Exact Results in Quantum Theory
sala 1.40, ul. Pasteura 5
2026-05-15 (14:15)

Rudrajit Bannerjee (Okinawa Inst. Sci. Tech)
Wick rotation in the lapse: admissible complex metrics and the Wick rotated heat kernel
The heat kernel is a central object for quantum field theory in Euclidean signature, both for one-loop perturbation theory and non-perturbative functional renormalization group methods. On generic curved backgrounds, however, the link between Euclidean and Lorentzian signature QFT via a Wick rotation is not fully understood. In this talk, I will present a proposal for a Wick rotation in the lapse (not in time) on foliated metric geometries, interpolating between Lorentzian and Riemannian metrics on the same underlying smooth real manifold. This construction keeps the coordinates real and passes through admissible complex metrics (in the sense of Kontsevich-Segal) dampening the exponential of the action of a real scalar field.
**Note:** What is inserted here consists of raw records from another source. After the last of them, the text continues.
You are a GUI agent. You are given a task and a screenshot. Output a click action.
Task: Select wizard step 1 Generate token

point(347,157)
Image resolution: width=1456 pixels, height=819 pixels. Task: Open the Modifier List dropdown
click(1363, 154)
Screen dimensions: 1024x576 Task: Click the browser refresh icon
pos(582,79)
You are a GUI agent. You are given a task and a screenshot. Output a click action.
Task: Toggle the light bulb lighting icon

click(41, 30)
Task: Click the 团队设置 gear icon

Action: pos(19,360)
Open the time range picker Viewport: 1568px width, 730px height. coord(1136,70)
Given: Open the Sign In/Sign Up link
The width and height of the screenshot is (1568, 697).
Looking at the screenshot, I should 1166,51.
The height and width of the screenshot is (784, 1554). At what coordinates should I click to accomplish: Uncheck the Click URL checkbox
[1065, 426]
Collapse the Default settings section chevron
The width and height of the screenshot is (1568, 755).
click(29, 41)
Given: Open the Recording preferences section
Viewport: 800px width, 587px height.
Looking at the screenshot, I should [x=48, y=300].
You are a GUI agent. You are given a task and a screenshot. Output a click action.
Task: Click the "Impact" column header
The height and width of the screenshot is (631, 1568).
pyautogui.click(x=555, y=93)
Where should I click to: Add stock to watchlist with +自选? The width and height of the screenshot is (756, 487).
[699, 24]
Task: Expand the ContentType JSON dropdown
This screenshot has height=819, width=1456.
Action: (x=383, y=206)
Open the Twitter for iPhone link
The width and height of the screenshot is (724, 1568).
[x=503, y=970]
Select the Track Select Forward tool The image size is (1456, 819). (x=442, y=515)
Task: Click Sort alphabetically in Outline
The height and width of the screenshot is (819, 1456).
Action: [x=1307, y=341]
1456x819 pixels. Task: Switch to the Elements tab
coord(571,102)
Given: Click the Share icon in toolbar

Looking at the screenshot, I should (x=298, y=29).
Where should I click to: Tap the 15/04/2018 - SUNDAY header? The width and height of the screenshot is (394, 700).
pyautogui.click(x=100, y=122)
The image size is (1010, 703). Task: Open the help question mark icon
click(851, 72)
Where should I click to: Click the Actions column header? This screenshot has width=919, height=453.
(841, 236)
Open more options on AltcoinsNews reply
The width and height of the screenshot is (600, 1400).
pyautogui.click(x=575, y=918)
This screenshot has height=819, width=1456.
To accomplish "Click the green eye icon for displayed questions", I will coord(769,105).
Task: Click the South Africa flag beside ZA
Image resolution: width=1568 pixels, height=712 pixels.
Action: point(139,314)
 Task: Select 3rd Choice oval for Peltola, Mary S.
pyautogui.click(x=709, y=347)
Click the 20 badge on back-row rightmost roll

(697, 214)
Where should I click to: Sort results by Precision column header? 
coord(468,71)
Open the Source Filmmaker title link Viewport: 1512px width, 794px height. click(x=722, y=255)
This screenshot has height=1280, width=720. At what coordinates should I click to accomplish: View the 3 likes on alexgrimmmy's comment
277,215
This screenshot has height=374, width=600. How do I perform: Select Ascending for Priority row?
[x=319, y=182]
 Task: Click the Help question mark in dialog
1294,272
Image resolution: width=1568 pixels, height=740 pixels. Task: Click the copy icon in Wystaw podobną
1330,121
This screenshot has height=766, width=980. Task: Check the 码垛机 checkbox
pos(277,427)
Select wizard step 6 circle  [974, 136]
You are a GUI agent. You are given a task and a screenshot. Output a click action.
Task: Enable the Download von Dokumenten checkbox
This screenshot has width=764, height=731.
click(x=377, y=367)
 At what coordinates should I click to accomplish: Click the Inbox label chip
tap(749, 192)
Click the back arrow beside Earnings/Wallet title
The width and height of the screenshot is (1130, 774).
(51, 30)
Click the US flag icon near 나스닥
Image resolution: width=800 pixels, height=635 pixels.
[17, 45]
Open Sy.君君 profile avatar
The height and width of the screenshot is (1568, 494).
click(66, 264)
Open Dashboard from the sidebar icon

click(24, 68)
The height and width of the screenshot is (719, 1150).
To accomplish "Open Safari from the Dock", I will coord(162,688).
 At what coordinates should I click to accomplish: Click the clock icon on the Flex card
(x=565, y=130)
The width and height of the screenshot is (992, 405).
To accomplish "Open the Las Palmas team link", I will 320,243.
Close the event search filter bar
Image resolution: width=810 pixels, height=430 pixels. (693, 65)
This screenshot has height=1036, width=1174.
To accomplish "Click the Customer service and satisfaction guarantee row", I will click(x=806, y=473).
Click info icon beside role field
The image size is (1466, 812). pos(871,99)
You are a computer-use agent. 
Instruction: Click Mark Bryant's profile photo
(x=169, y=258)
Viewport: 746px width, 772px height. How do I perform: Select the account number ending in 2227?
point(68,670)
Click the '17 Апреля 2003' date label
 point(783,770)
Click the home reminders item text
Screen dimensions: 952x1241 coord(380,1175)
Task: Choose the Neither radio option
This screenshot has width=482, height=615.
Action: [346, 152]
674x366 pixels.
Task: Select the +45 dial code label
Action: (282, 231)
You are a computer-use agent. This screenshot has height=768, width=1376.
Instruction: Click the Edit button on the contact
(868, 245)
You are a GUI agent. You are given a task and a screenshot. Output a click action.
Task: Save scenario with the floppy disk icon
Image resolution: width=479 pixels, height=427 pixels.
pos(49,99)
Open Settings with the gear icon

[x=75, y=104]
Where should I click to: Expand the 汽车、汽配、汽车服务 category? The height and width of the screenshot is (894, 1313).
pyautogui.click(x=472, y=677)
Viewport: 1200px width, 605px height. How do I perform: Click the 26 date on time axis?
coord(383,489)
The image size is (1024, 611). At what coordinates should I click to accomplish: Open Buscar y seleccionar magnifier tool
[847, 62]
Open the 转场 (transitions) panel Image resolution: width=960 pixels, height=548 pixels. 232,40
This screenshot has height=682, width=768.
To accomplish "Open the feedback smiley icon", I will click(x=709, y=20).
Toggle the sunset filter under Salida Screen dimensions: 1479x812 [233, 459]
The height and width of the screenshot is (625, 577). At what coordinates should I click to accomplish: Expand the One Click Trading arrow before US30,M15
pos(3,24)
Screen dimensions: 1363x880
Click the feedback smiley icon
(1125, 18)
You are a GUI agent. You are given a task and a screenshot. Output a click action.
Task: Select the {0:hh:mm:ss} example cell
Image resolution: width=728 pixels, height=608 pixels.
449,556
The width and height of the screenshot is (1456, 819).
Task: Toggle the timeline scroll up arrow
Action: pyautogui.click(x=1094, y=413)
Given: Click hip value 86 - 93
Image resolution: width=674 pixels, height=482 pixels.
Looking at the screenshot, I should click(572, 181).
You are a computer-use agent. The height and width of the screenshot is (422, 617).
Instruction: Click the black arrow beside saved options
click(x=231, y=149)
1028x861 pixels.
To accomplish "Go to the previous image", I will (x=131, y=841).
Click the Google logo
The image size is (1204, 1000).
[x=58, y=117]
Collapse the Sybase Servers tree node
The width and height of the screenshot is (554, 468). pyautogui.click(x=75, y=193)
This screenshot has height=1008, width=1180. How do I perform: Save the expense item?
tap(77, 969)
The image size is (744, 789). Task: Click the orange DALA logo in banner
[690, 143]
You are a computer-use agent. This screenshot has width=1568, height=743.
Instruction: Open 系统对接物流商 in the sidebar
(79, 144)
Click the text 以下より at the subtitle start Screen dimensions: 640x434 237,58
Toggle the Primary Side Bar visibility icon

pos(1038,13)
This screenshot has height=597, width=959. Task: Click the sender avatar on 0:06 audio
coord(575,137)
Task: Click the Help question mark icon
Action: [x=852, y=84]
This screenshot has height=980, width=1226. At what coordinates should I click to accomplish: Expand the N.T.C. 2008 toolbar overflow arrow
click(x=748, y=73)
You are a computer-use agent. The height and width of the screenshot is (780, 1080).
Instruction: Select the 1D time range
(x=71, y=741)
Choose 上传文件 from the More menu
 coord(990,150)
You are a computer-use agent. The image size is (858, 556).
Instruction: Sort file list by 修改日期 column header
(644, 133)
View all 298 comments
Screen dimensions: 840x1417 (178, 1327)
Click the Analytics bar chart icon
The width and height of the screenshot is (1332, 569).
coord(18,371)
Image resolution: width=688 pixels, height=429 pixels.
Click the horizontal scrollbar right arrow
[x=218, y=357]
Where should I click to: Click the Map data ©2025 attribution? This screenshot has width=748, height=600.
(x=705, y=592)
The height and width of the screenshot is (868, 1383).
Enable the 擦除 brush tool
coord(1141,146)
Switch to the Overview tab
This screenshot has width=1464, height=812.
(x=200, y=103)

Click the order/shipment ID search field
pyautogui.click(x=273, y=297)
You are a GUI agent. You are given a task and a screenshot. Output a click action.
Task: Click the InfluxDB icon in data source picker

As a consequence, even when specialized to free field theories on near Lorentzian backgrounds one does not obtain the Feynman iε prescription, but a variant due to Zimmermann which entails absolutely convergent Feynman diagrams. On generic foliated backgrounds and strictly away from the Lorentzian metric, the associated Laplace-Beltrami operator generates a “Wick rotated heat semigroup”, an analytic semigroup generalizing the usual heat semigroup on a Riemannian manifold. I will discuss the properties of the Wick rotated heat semigroup, specifically: (i) its existence and uniqueness, (ii) the existence and smoothness of a unique integral kernel, the “Wick rotated heat kernel”, (iii) that the kernel's diagonal admits an asymptotic expansion for small semigroup time, and (iv) that in the strict Lorentzian limit the Wick rotated heat semigroup converges under well-defined traces to the unitary Schrödinger group generated by the d'Alembertian (assumed to be essentially self-adjoint). This talk is based on the papers J. Funct. Anal. 289 (2025) 110898 and Class. Quant. Grav. 42 (2025) 095003, and is joint work with Max Niedermaier.